Naam - The Missing Identity is a 2024 Indian Hindi-language action thriller film co-written and directed by Anees Bazmee and produced by Anil Roongta. It stars Ajay Devgn, Sameera Reddy, Bhumika Chawla, Rahul Dev, Shriya Sharma, Yashpal Sharma, Vijay Raaz, Rajpal Yadav, Mukesh Tiwari and Sharat Saxena. It was shot on 20 November 2004 and initially scheduled for a release on 25 February 2005. However, due to various reasons, its release was delayed for nearly 22 years, making it one of the film with the longest production time. The film was released on 22 November 2024 to mixed reviews.

== Plot ==

The story of 'Naam' revolves around a man, played by Ajay Devgn, who embarks on a journey to rediscover his identity after losing his memory.

== Production ==
This action-drama entertainer began shooting in 2004 and was planned for release in 2005, 2006, 2008, and 2014 but its release got delayed multiple times due to various issues. It was shot in Switzerland and Mumbai. According to a press release issued by the makers, it was delayed due to the death of one of the producers. After that, the film was shelved, unable to find distributors. The film was falsely promoted as only being ten years old by the media.

== Music ==
The music for the movie are composed by Sajid–Wajid and Himesh Reshammiya. Lyrics are written by Sameer Anjaan and Jalees Sherwani.

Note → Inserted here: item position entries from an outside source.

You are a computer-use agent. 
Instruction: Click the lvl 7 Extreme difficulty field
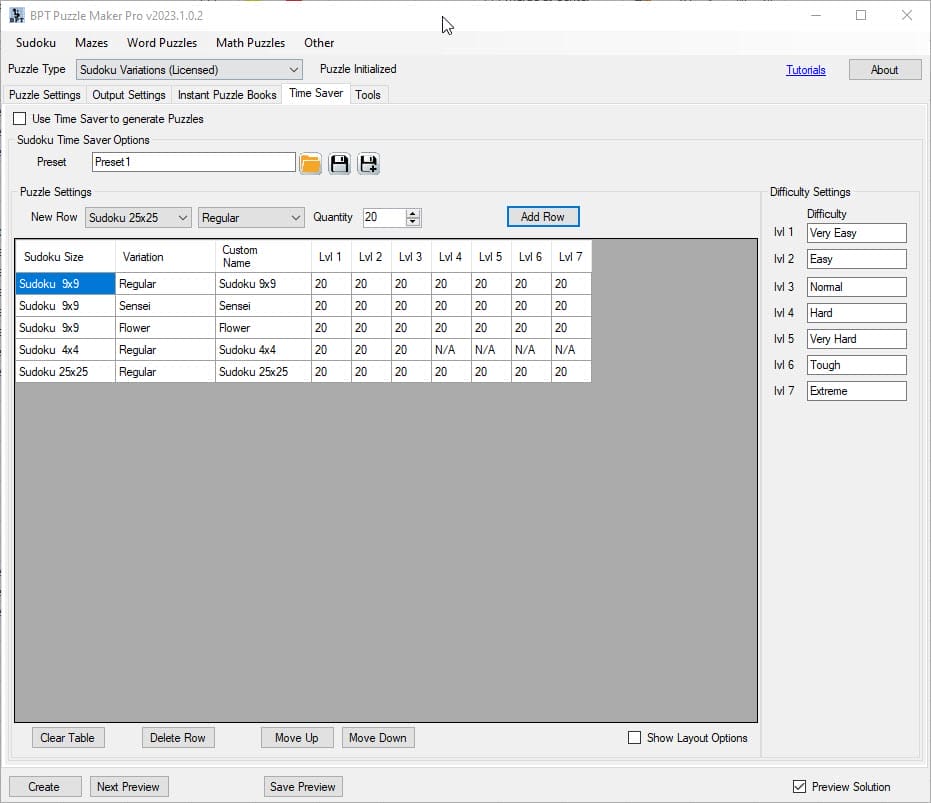pos(856,391)
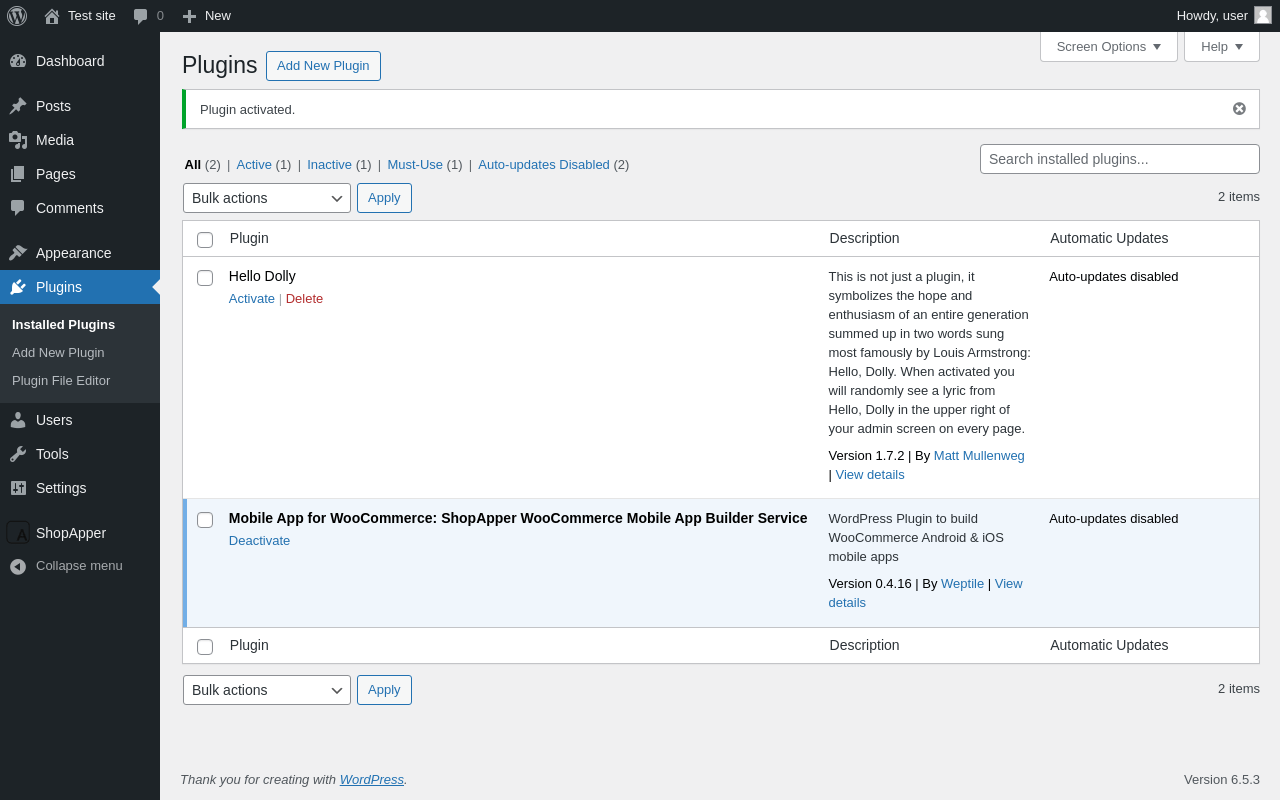Select the ShopApper plugin row checkbox
The image size is (1280, 800).
[x=205, y=520]
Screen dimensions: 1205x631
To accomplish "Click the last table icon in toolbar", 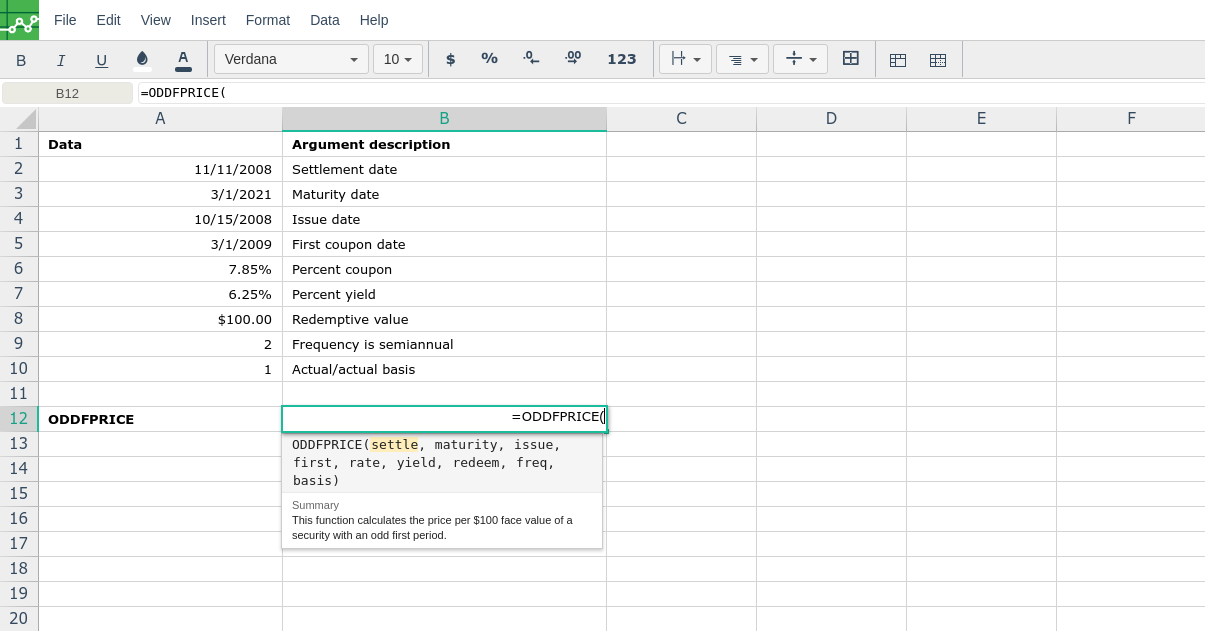I will 938,60.
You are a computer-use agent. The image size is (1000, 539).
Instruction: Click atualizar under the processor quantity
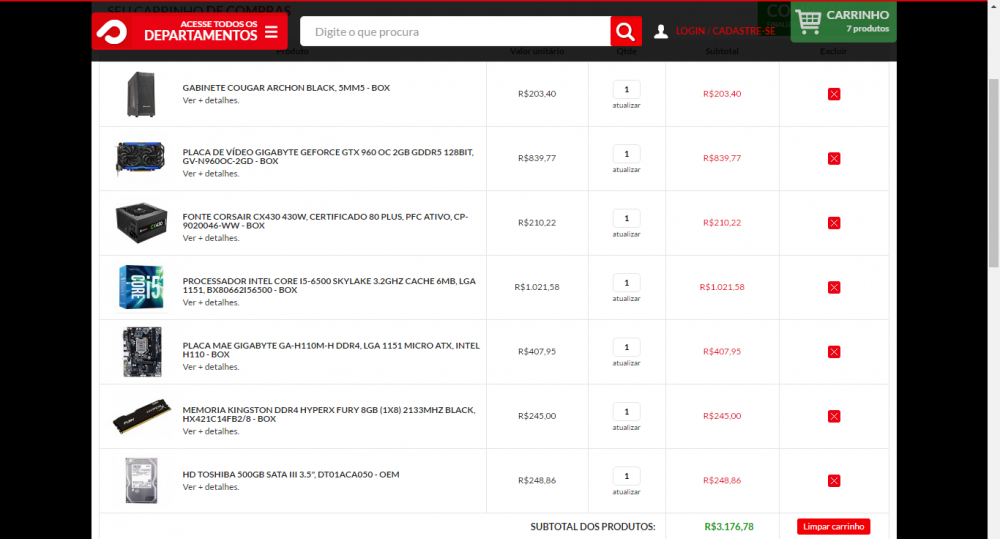pyautogui.click(x=626, y=299)
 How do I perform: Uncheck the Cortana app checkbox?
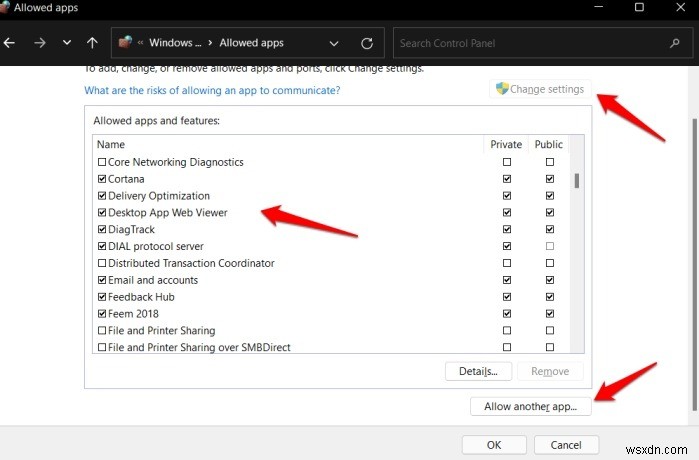coord(101,179)
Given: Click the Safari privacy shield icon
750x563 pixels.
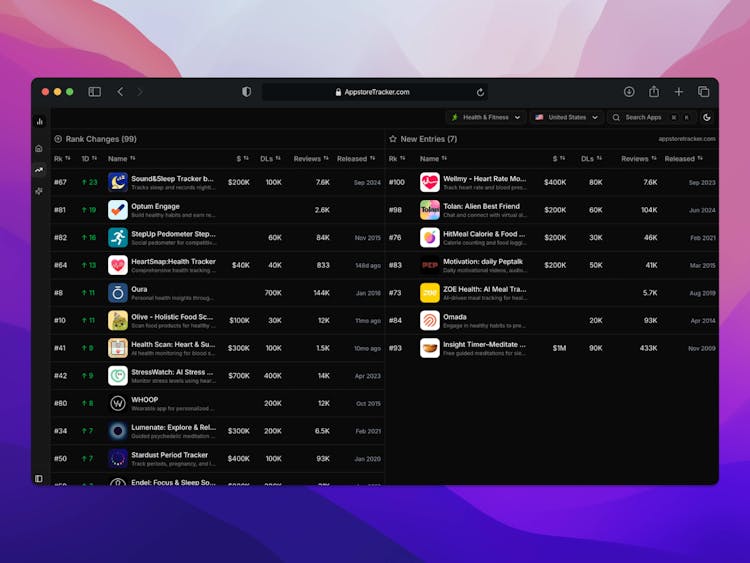Looking at the screenshot, I should [247, 92].
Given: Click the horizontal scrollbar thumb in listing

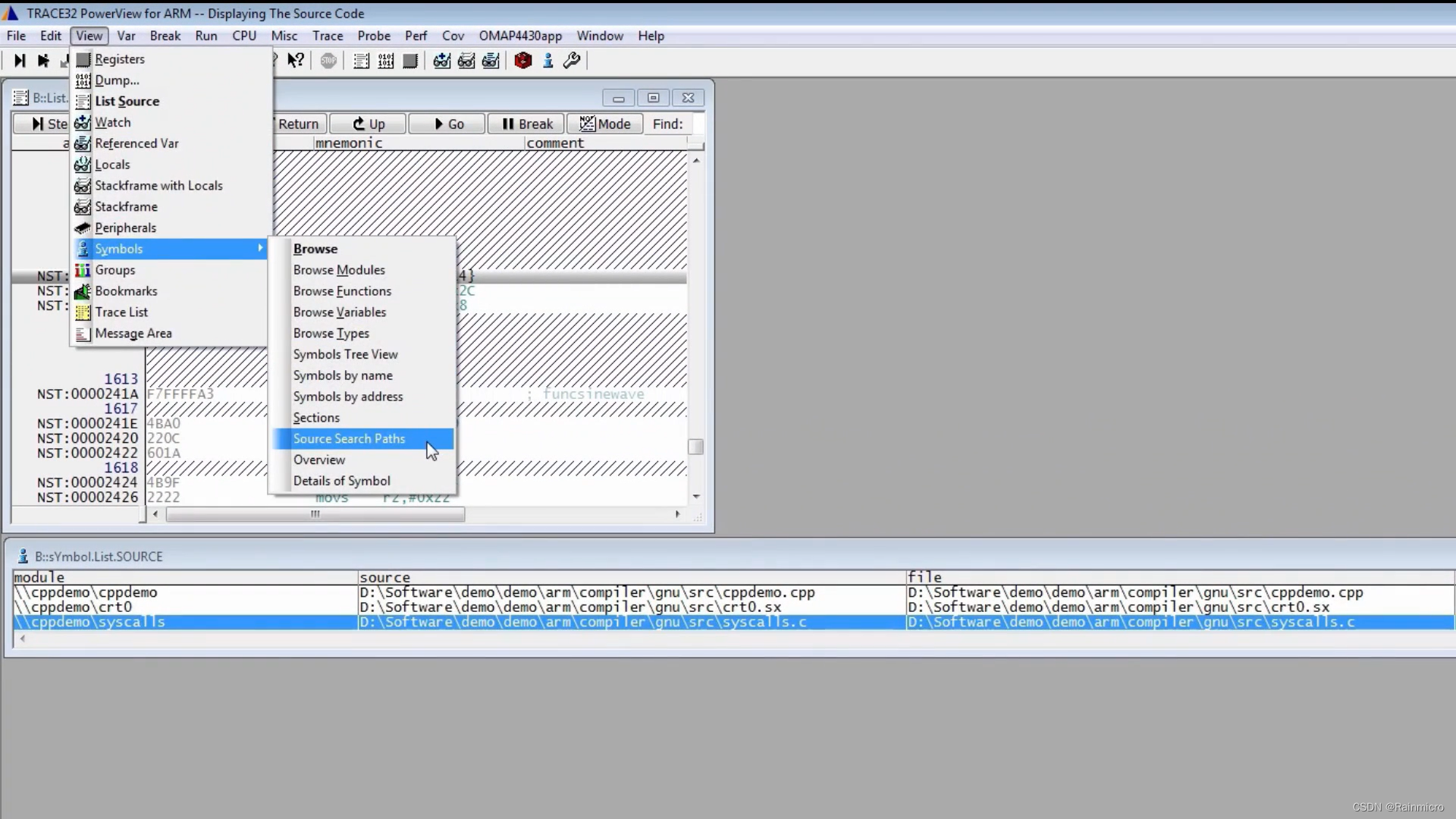Looking at the screenshot, I should tap(315, 514).
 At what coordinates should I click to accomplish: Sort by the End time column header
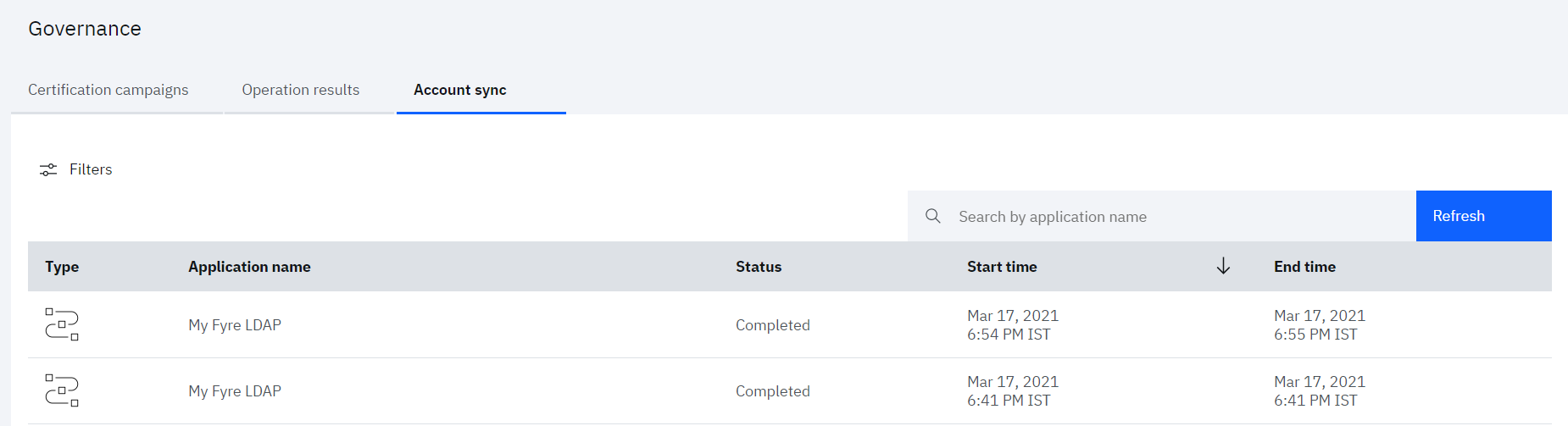click(1304, 267)
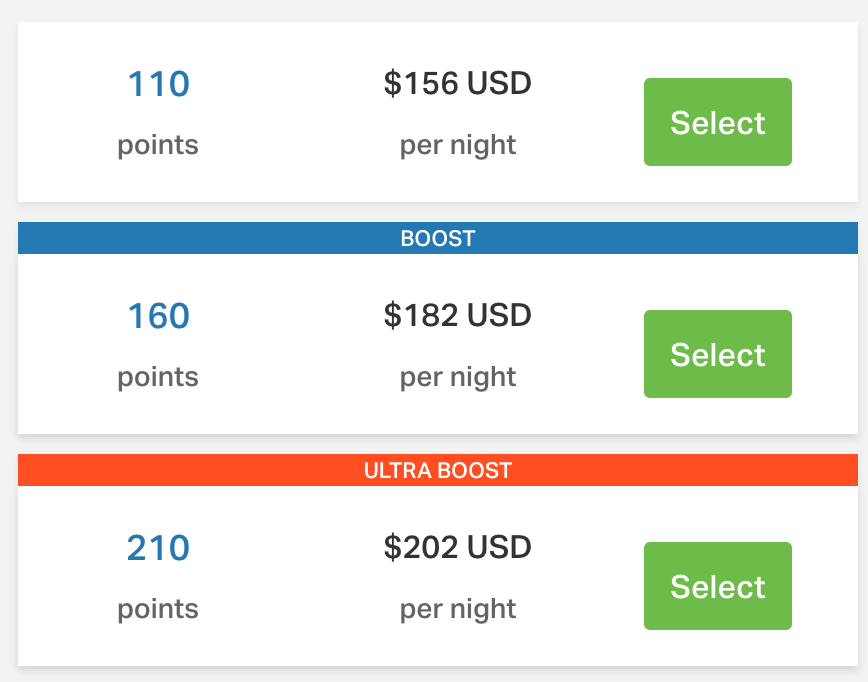The image size is (868, 682).
Task: Click the $156 USD price label
Action: (457, 84)
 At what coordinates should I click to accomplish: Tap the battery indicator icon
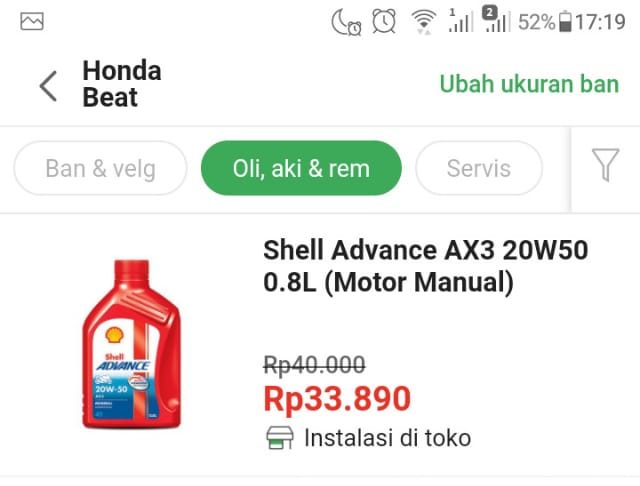tap(565, 22)
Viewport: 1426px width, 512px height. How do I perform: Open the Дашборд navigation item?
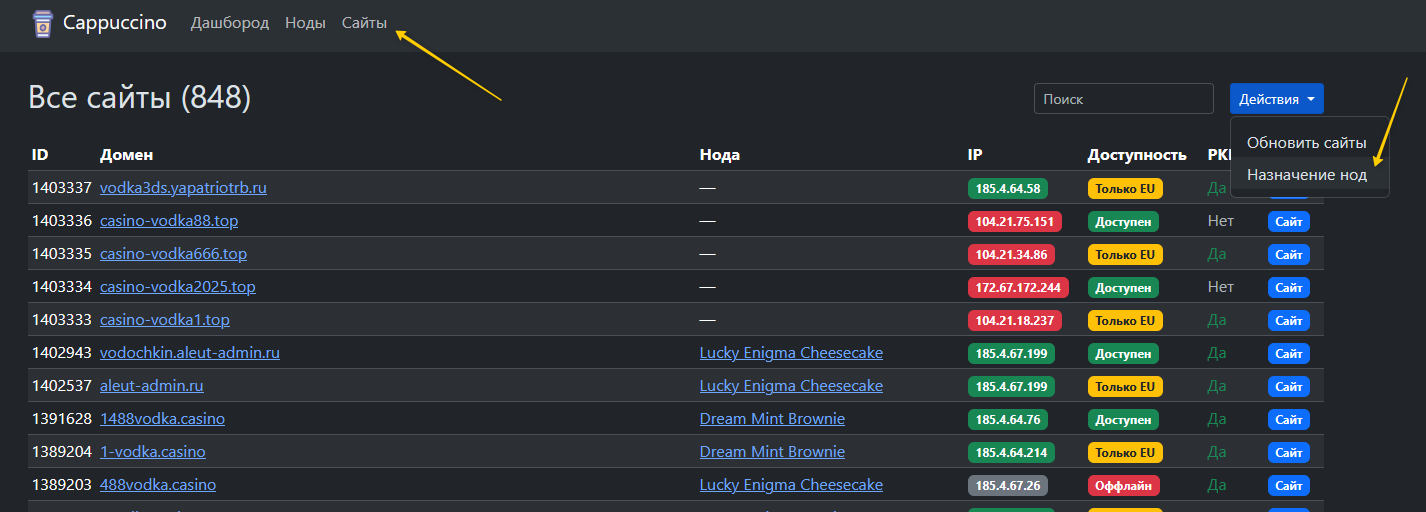pyautogui.click(x=230, y=23)
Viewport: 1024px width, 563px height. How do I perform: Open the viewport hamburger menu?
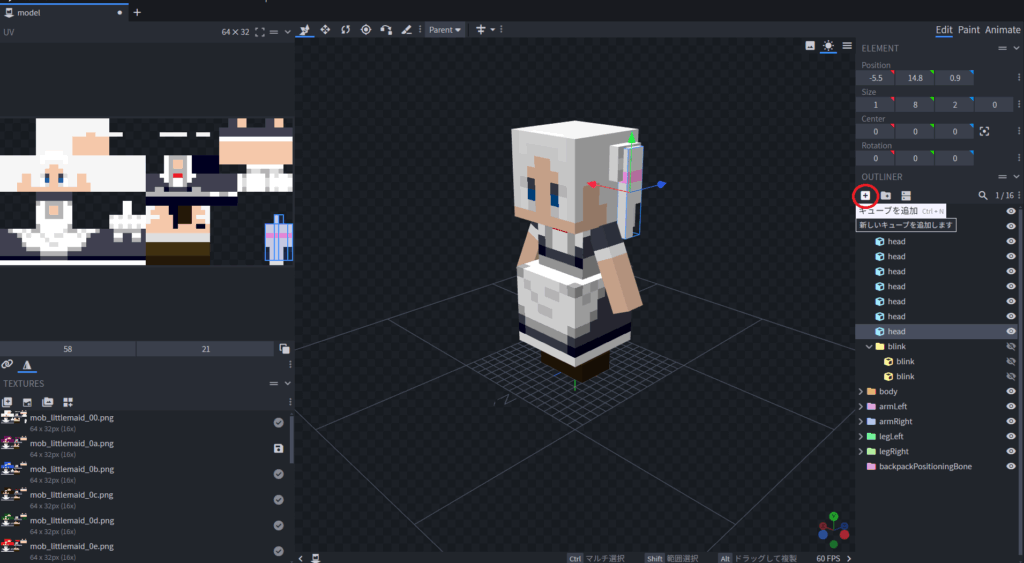847,46
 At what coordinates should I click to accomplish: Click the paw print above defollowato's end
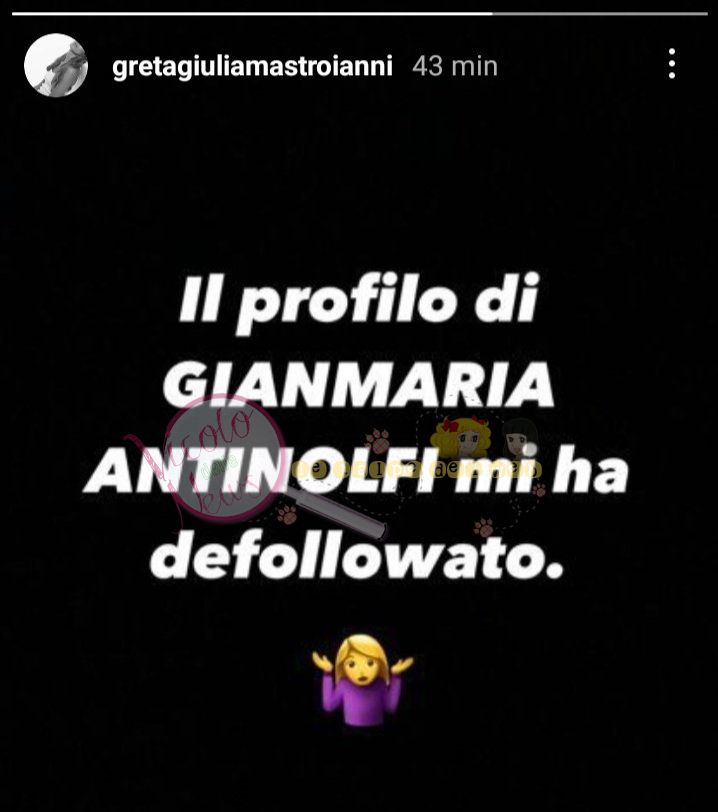pos(483,527)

| No. | Title | Lyrics | Music | Singer(S) | Length |
|---|---|---|---|---|---|
| 1. | "Dum Dum Maaro" | Jalees Sherwani | Sajid–Wajid | Sunidhi Chauhan, Wajid Khan | 4:22 |
| 2. | "Laila" | Sameer Anjaan | Himesh Reshammiya | Sunidhi Chauhan, Kunal Ganjawala | 5:14 |
| 3. | "Yuhi Nahi" | Sameer Anjaan | Himesh Reshammiya | Udit Narayan, Alka Yagnik | 5:56 |
| 4. | "Yuhi Nahi" (Sad Version) | Sameer Anjaan | Himesh Reshammiya | Udit Narayan | 2:10 |
| 5. | "Ishq Da" | Sameer Anjaan | Himesh Reshammiya | Sunidhi Chauhan | 4:35 |
| 6. | "Yuhi Nahi" (Duet Version) | Sameer Anjaan | Himesh Reshammiya | Udit Narayan, Alka Yagnik | 6:32 |

==Release==
=== Theatrical ===
In 2024, having found the backing of financiers and distributors, the film was released.

==Reception==
===Critical reception===
Ganesh Aaglave of Firstpost rated the film 3/5 stars and wrote "Naam is a treat to cinegoers, who still enjoy typical 90s & 00s Bollywood entertainers. Specially, Ajay Devgn is in his signature intense avatar, and his avatar is a treat to his fans." Abhisek Srivastava of Times of India rated the film 2 stars out of 5 and opined "‘Naam’ delivers a lackluster experience with its clichéd, flimsy plot, average performances, uninspired editing, and forgettable songs—making it an outright assault on the senses. It feels like a dated film, with its shots and background clearly reflecting its age and its release highlights how star power continues to overshadow the importance of a strong plot in the industry."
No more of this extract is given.